--- Given request ---
Rewrite the data between the lines holding "You are a computer-use" and "click(x=154, y=974)", inclusive, adding 60 to each coordinate in the answers. Omit the pictures.

=== Records supplied ===

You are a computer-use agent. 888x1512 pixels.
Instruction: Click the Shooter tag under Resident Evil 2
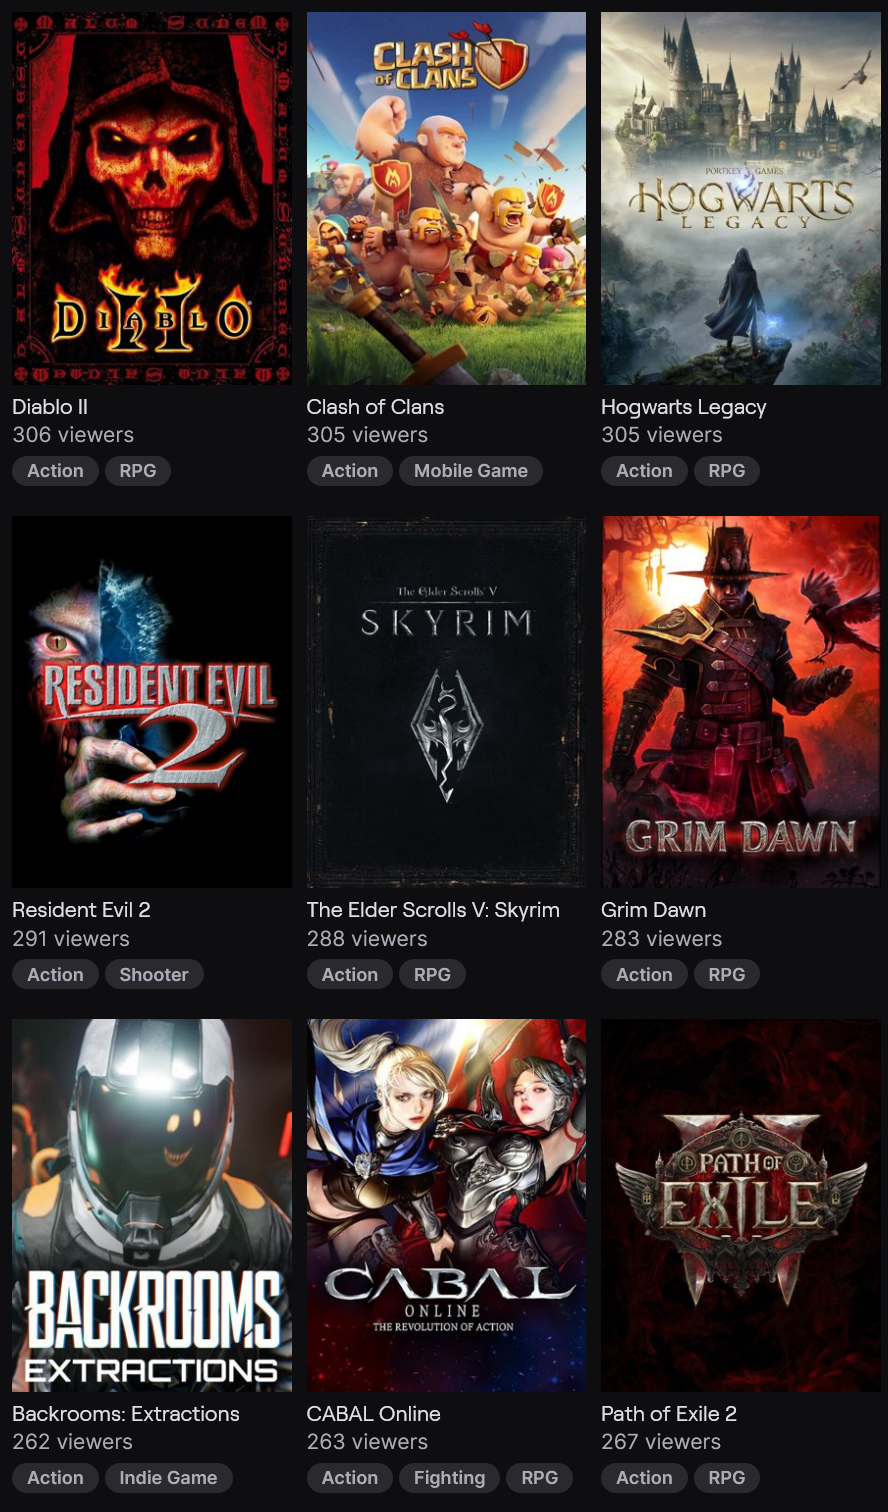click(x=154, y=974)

===
=== Records supplied ===

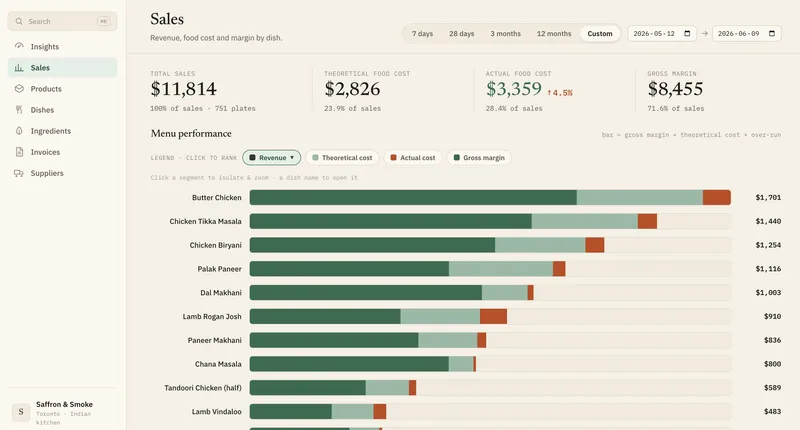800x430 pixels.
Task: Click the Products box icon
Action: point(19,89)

===
=== Records supplied ===

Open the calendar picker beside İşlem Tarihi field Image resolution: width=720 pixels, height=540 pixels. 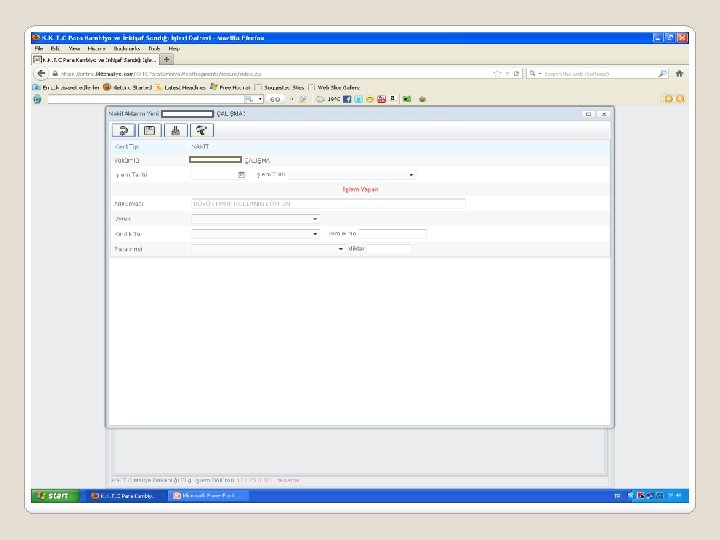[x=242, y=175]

===

--- Final result ---
You are a computer-use agent. 888x1512 pixels.
Instruction: Click the Shooter tag under Resident Evil 2
click(x=214, y=1034)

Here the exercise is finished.